*** Begin section ***

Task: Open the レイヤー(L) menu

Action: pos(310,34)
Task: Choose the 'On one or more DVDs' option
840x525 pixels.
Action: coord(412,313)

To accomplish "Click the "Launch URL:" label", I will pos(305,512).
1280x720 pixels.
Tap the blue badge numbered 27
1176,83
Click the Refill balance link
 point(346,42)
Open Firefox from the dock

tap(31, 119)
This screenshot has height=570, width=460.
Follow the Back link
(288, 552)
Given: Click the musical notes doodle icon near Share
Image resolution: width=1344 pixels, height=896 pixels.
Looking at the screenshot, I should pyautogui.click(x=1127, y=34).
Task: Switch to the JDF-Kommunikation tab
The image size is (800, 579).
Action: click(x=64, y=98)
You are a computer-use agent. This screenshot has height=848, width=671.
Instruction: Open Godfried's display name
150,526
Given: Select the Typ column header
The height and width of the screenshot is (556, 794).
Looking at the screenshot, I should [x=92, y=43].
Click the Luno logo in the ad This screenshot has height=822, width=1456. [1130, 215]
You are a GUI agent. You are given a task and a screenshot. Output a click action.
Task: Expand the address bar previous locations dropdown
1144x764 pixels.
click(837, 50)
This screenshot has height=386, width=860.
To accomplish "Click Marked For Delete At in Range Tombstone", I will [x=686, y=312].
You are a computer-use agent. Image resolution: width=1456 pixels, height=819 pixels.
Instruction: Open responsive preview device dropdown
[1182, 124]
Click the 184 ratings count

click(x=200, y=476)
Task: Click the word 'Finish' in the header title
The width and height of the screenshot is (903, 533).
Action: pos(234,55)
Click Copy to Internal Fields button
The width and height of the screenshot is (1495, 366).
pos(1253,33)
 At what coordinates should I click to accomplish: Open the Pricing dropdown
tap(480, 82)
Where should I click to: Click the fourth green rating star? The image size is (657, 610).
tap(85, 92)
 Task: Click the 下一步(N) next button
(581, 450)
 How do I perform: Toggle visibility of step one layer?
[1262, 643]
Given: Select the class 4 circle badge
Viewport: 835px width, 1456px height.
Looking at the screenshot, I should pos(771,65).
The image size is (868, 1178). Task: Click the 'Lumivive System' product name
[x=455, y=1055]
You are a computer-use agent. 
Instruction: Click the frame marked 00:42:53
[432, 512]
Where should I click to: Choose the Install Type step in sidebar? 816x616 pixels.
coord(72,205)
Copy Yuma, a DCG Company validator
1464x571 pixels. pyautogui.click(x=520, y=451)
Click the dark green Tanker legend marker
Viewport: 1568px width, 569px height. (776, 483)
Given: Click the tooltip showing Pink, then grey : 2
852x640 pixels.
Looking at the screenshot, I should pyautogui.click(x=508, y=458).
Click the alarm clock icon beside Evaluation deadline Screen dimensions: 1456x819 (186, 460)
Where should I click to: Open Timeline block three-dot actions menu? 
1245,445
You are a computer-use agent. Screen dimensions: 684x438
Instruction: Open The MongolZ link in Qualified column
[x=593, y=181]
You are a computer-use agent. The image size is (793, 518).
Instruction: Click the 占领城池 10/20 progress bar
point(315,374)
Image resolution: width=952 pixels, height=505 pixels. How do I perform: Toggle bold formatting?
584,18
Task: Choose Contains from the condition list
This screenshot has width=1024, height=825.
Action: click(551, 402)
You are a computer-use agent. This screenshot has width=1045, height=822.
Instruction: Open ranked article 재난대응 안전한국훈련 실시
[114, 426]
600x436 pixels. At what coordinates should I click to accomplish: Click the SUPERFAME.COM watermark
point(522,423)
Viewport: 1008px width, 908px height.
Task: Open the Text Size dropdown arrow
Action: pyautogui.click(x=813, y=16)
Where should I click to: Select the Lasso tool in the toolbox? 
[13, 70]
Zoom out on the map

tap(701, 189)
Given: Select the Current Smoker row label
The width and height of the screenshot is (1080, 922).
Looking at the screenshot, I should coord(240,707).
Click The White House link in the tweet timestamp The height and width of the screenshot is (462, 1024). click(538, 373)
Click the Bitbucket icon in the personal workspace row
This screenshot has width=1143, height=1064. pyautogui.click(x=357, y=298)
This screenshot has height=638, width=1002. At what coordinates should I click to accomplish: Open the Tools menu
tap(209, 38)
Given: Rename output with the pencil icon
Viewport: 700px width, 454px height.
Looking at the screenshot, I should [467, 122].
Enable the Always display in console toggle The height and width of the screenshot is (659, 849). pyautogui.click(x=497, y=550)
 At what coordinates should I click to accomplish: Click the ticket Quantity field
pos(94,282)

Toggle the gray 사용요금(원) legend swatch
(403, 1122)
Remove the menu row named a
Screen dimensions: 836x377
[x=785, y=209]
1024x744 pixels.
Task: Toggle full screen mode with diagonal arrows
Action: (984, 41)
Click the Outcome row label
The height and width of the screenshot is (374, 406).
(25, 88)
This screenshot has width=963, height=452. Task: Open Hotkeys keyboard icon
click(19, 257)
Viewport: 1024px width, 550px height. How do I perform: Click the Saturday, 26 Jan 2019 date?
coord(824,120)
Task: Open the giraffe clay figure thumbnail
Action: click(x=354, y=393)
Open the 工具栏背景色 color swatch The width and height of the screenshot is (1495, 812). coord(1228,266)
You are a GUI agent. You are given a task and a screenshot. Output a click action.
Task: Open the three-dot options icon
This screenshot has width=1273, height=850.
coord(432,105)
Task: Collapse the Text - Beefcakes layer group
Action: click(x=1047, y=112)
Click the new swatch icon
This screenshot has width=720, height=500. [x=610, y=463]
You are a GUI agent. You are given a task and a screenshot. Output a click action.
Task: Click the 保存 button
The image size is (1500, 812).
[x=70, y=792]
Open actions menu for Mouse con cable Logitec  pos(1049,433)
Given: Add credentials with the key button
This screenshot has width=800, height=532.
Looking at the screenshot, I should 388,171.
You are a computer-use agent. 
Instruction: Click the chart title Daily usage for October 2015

*** End section ***

*Work instruction*. Copy out only the lines above from the one with "Click the Luno" to the one with "This screenshot has height=386, width=860.", inclusive, exactly as they stand.

*Response area*.
Click the Luno logo in the ad This screenshot has height=822, width=1456. [1130, 215]
You are a GUI agent. You are given a task and a screenshot. Output a click action.
Task: Expand the address bar previous locations dropdown
1144x764 pixels.
click(837, 50)
This screenshot has height=386, width=860.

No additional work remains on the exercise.